Everyone seems comfortable with the relationship between lawmakers and lizard-loafered lobbyists except We the Unwashed. But then, what do we know?
Rep. Don Parsons, R-Cobb County, a seven-term member of the House, views the fuss over trying to curb unlimited lobbying expenditures as “silly.” Parsons has some serious competition in the Republican primary. I would have suggested he employ a more appropriate term. Most of us don’t find this matter silly.
House Speaker David Ralston, R-Blue Ridge, one of the prime beneficiaries of lobbyists’ largesse, believes the issue to be a left-wing liberal conspiracy. I don’t drive in the political fast lane, but I find that accusation a little confusing because a poll by the Atlanta newspapers found that 82 percent of Republicans who are registered to vote want lobbying limits.
A new poll by Round or Square Polls, a division of the Yarbrough Worldwide Media and Pest Control Company located in greater Garfield, reports that 100 percent of the 82 percent of the Republicans who want to see expenditure limitations on lobbyists were surprised to learn they are left-wing liberals. As Junior E. Lee, the company’s general manager, observed, “You just can’t tell about folks these days.”
Ralston urges us to check his entertainment schedule on the Georgia Government Transparency and (inhale) Campaign Finance Commission website instead of fretting over limiting lobbying expenditures. So I do. Every month. And I will. Every month. Call it my gift to you.
On June 6, Arthur “Skin” Edge of the lobbying firm GeorgiaLink Public Affairs bought the speaker a $24.95 dinner. On June 12, Christopher Downing — a registered lobbyist for UHS–Pruitt Corporation, a regional healthcare company — paid $105.42 for dinner for the speaker. The next day — or night, the commission report isn’t that transparent — Downing spent $16.51 on drinks for the speaker, and then Downing bought the speaker dinner, a measly $21.81.
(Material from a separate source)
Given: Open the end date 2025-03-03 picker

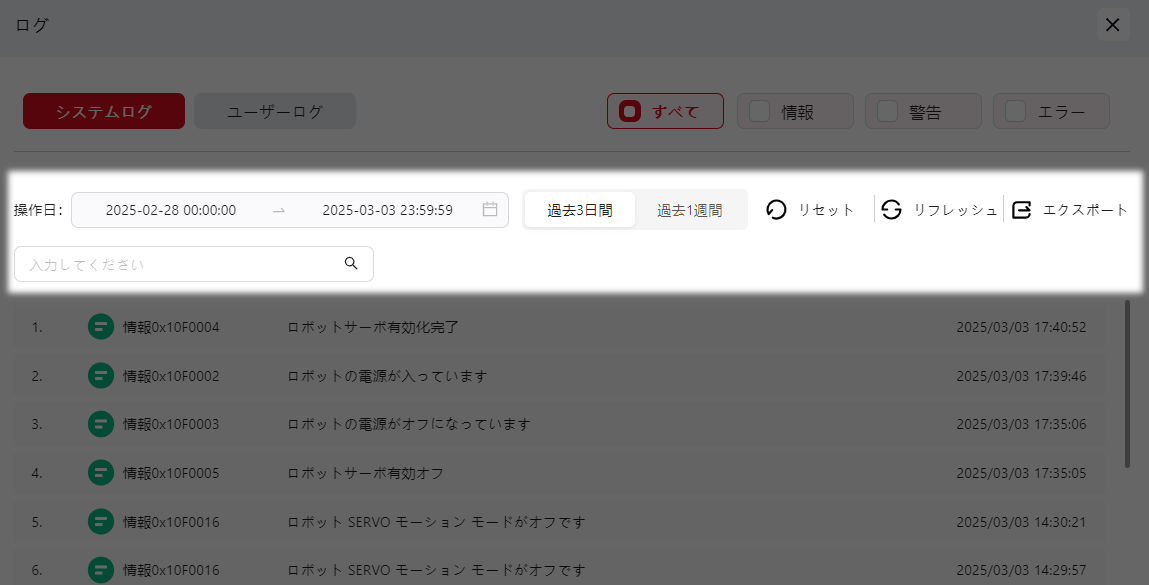Looking at the screenshot, I should [x=387, y=210].
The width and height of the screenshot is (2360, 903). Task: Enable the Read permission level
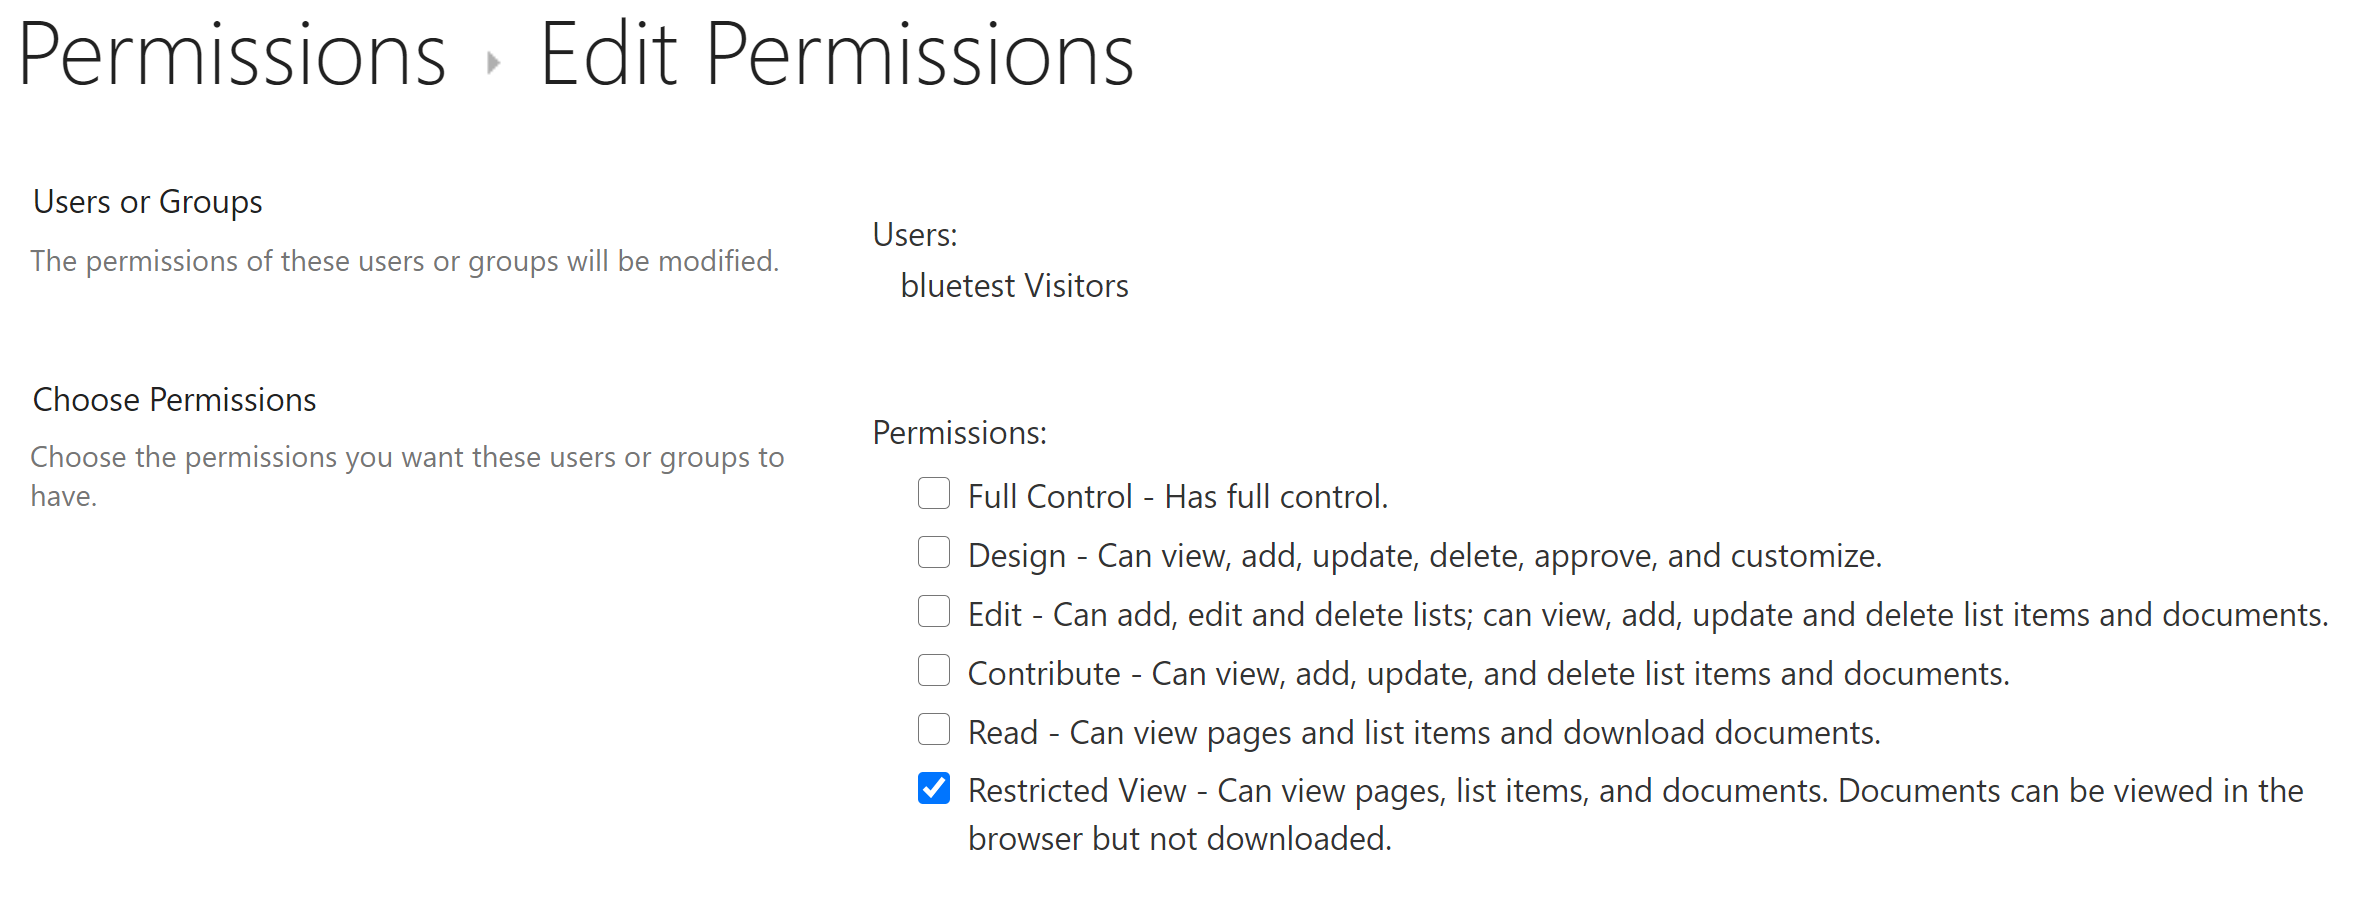[933, 729]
That brings Ralston’s total for June to $168.69 and for the first six months of 2012 to $4,145.21, courtesy of lizard-loafered lobbyists.
But wait, as the infomercials say, there’s more. Lobbyists and their well-heeled companies have also contributed mightily to Ralston’s re-election campaign fund, which stands at $317,897.28. That should be just enough to get him over the top, since he is running unopposed.
Why does this man need that much money when no one is running against him? The answer: He doesn’t. What he does is dole out portions of the fund to his minions in the Legislature for their own re-election campaigns. It is a great way to ensure loyalty to the speaker — courtesy of the lobbyists, of course.
Longtime Georgia political observer and columnist Tom Crawford writes, “Although much attention is being paid to the dollars that lobbyists spend to entertain legislators, the really big money in Georgia politics comes in the form of campaign contributions, many of them made by lobbyists.” He is right on the button.
And then there is this: The unregistered lobbyist who took Ralston and his family and Ralston’s chief of staff Spiro Amburn and his wife to Germany on the $17,000 boondoggle over the Thanksgiving holidays in 2010 was fined a whopping $300 by the Transparency and Whatever Committee recently. Why such a little fine for such a big brouhaha? The entourage says it was there to look at magnetic-levitation trains (insert joke here). State law only requires a person to register as a lobbyist if they are trying to influence pending legislation. Since no one had introduced a bill on maglev trains before or during this excursion, there was no official influence-peddling taking place, even though their host represents a company that sells these trains. Even Junior E. Lee is still trying to figure that one out.
I had high hopes when the Republicans gained control in Georgia from a group of Democrats who thought they ruled by divine right. I should have known better. Incumbency breeds money, and money breeds arrogance, and in politics, arrogance knows no party affiliation.
I give the current crowd one more election cycle to make a serious effort to understand our concerns about their nod-nod, wink-wink association with lobbyists and do something about it. If they don’t, not even their suck-up relationship with the American Legislative Exchange Council and Americans for Prosperity can save their careers. Legislators may find all of this silly, but We the Unwashed do not.